It used to be common for US taxpayers to transfer title to product sales destined for a foreign buyer to occur outside the US. This was done to produce additional foreign source income that would allow for the claiming of additional foreign tax credit. This was especially important where the US taxpayer was in an excess credit position. The IRS has released final regulations that modify this rule and no longer allows for title transfer outside the US to result in foreign source income.

The final regulations also contain new rules for determining the source of income from sales of personal property, including inventory, by nonresidents that are attributable to an office or other fixed place of business that the nonresident maintains in the United States.

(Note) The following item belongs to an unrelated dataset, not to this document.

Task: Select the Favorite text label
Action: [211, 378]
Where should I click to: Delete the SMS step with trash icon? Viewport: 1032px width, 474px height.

And, these regulations also modify certain rules for determining whether foreign source income is effectively connected with the conduct of a trade or business within the United States.

Sales Contract Terms

With this change, taxpayers may want to consider the terms in their sales contract and make modifications. While previously they may have changed the terms to produce additional foreign source income, this may have resulted in additional exposure to taxation in a foreign country.  This has become more of an issue lately as tax authorities have become more aggressive in asserting a taxable presence (nexus) if a taxpayer has tangible property in their jurisdiction, even for an instant as title is transferred.

With this change to the regulations, taxpayers should examine their sales contract terms to determine if this type of provision is in their contracts, and if so, whether it should be deleted or changed.

Changing this title transfer provision would not hurt a taxpayer who is taking advantage of the new Foreign-Derived Intangible Income (FDII) incentive. If you are selling to foreign customers, click here to read more about the FDII benefit and what you may need to do to qualify for this benefit. Also, if you are exporting tangible products to foreign buyers, should you be considering the use of an Interest Charge-Domestic International Sales Corporation (IC-DISC)?  Click here for additional information on the IC-DISC incentive.

ADDITIONAL INFORMATION OF THE REGULATIONS CHANGES

US corporations will be impacted by the final regulations that expanded the term “produced” to include items that are created, fabricated, manufactured, extracted, processed, cured and aged, as determined under the principles of the regulations. Also, an election to apply the books and records method will now continue until revoked and may not be revoked without IRS consent for any tax year beginning within 48 months of the end of the tax year in which the election was made.

Foreign corporations may be impacted by a revision providing that gross income, gain or loss from the sale of personal property treated as from sources within the United States will generally be effectively connected with the conduct of a trade or business in the United States. Absent treaty protection, this would mean the foreign corporation is subject to US taxation on the sale of its products where title passes in the US. In this situation, the foreign corporation should be careful to review its sales contract terms.